** Opening Supplied passage block **

Considering that one of the key arguments for Independence is that decisions about Scotland would be made in Scotland & that we would be able to use all the economic levers in the best interests of Scotland.  Surely this argument is all rather disingenuous?

I had rather hoped that when it came to the currency issue, the pro-Indy groups would have advocated a “Scottish” Pound – initially tacked to Sterling but with no currency union agreement.  I had hoped that this arrangement would be a short to medium term currency in the timeframe it would take for us to set up a central bank/lender of last resort.  The option of a Scottish Pound is infinitely more preferable to Sterlingzone – with the fiscal straightjackets that presents.  In short, I do not believe that Sterlingzone would be in the best interests of I-Scotland.

** Closing Supplied passage block **

_Actions to take_
1. Rewrite the passage on Scottish independence and currency from "Considering that one" to "interests of I-Scotland.", with "Sterlingzone" replaced by "a Sterling currency union".
2. Carry on the passage on Scottish independence and currency from where it stops.
The material after this text can be ignored.

** Opening Recorded data block **

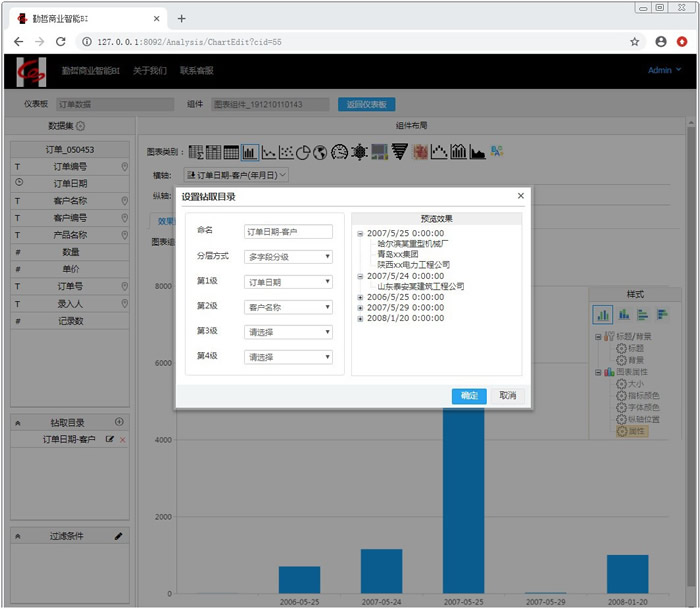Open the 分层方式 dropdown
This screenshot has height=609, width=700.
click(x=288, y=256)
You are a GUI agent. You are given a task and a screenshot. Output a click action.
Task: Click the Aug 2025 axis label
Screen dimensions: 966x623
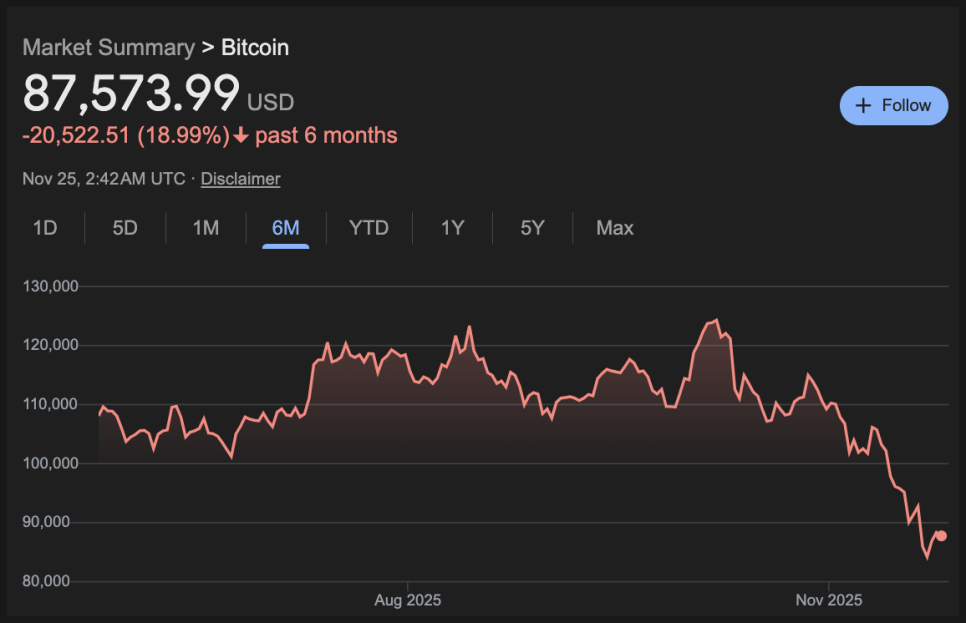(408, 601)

** Closing Recorded data block **
** Opening Recorded data block **

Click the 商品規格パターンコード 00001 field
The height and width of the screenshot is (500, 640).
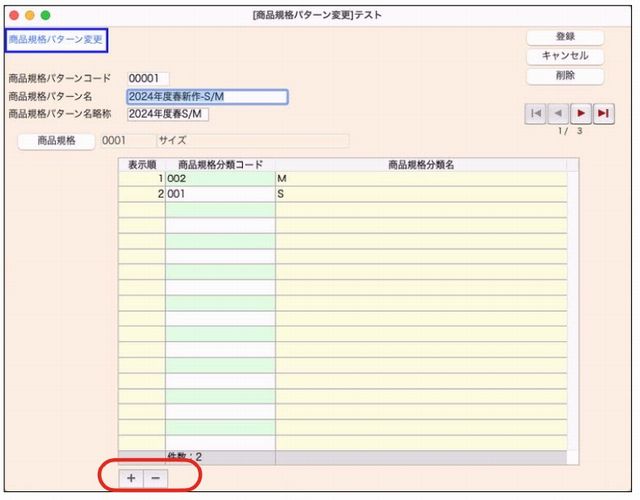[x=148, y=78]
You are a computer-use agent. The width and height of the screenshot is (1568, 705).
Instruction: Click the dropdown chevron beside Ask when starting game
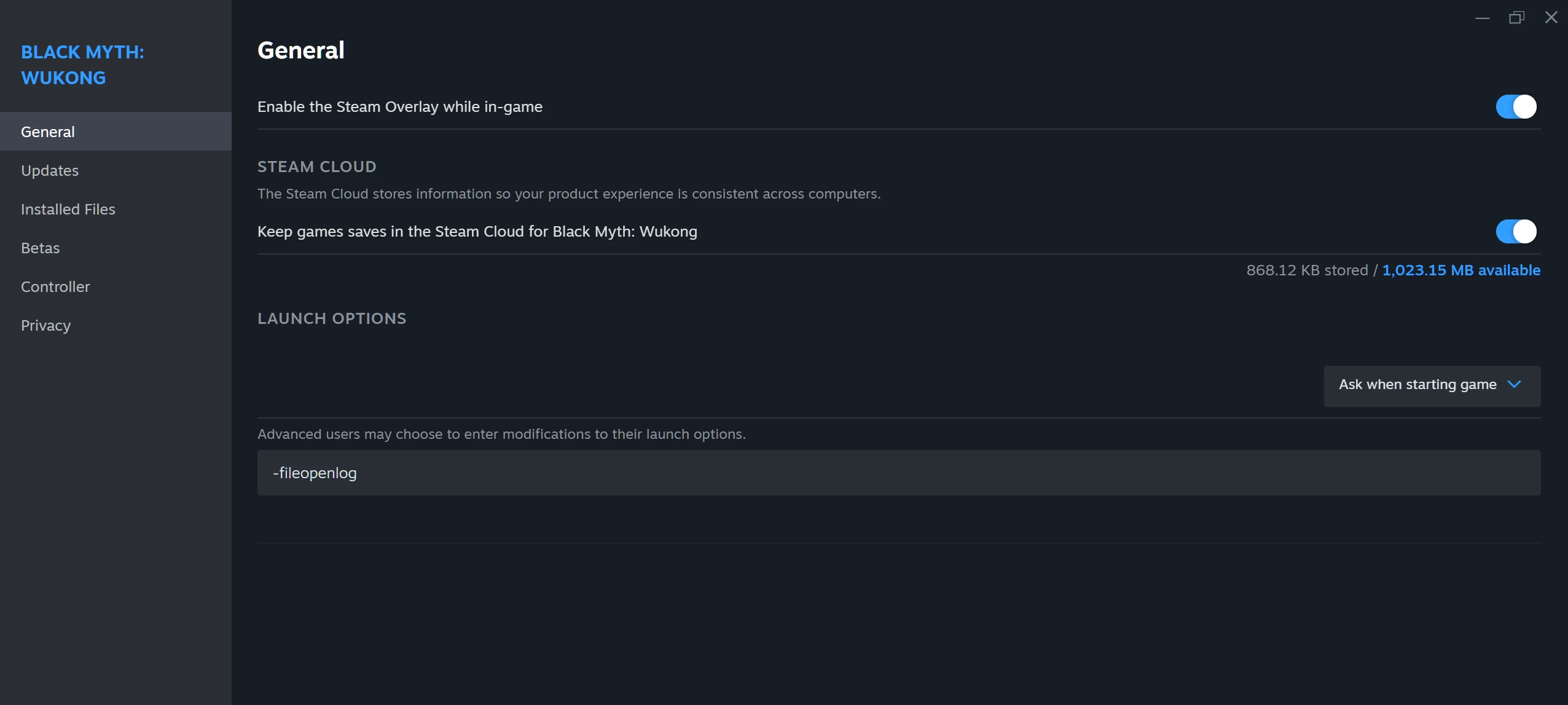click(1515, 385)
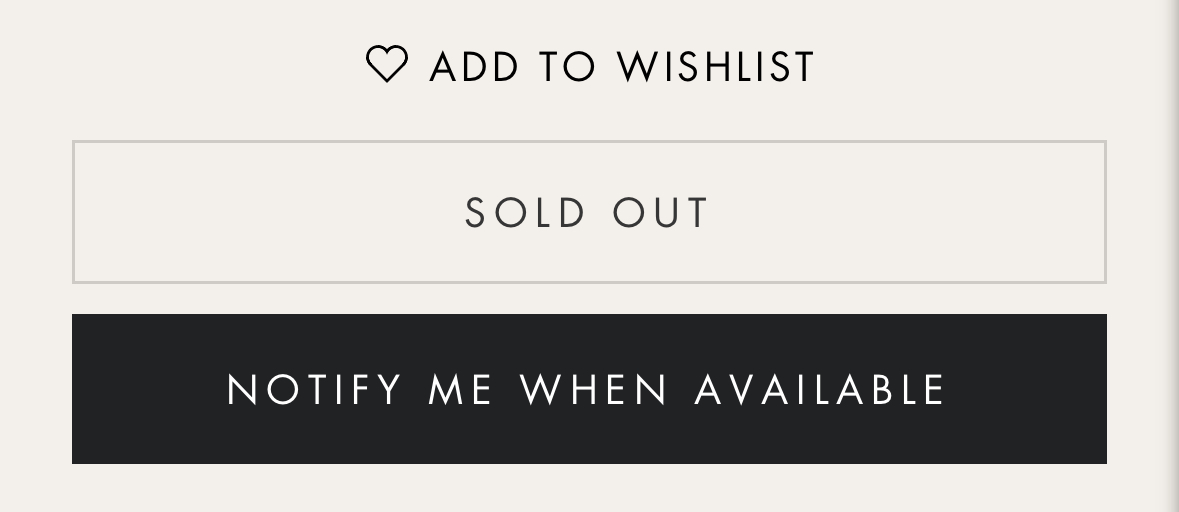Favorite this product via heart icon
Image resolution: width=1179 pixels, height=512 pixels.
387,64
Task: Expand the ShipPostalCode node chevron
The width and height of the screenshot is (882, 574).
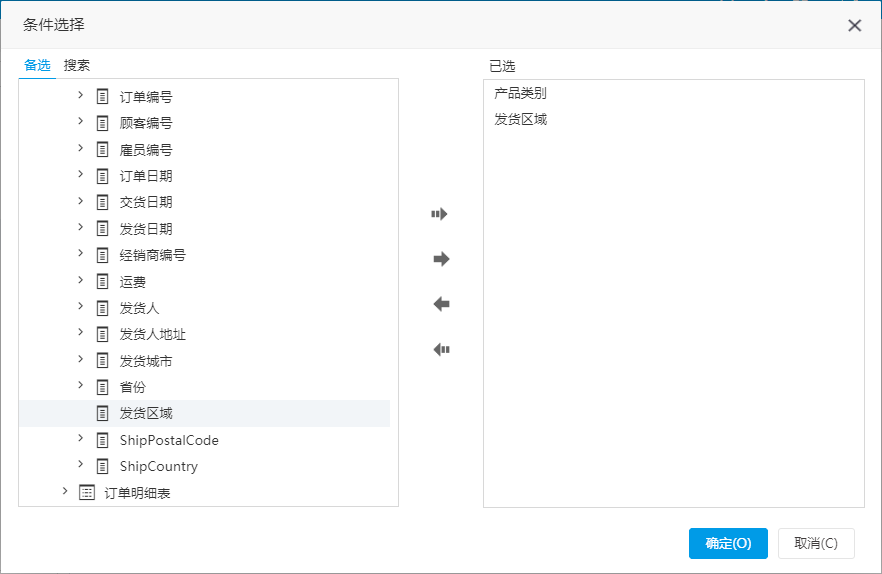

** Closing Recorded data block **

_Per-task outputs_
1.
Considering that one of the key arguments for Independence is that decisions about Scotland would be made in Scotland & that we would be able to use all the economic levers in the best interests of Scotland.  Surely this argument is all rather disingenuous?

I had rather hoped that when it came to the currency issue, the pro-Indy groups would have advocated a “Scottish” Pound – initially tacked to Sterling but with no currency union agreement.  I had hoped that this arrangement would be a short to medium term currency in the timeframe it would take for us to set up a central bank/lender of last resort.  The option of a Scottish Pound is infinitely more preferable to a Sterling currency union – with the fiscal straightjackets that presents.  In short, I do not believe that a Sterling currency union would be in the best interests of I-Scotland.

2.
More understandable though is the stance taken by the Westminster mandarins regarding Sterlinzone.  Their implacable opposition can be read as an opposition towards any form of currency union & in a sense is a refighting of the arguments possibly deployed when the debates raged in relation to the UK’s possible membership of the Euro in the 1990’s.  Blair when he was leader of the opposition was keen on the UK joining the Euro.  Arguably the person that kept us out of the Euro was Gordon Brown’s economic advisor – Ed Balls.

The civil service mandarins that wanted to keep Sterling out of the “ghastly” Euro would in no doubt be equally perturbed at Swinney’s back of a fag packet plan for a currency union when it surfaced a couple of years ago.  What is strange though has been the response of the finance ministers/spokesmen of the three Westminster parties.  Their motives are understandable, but their actions can be best described by quoting Michael Portillo on the subject “bad politics”.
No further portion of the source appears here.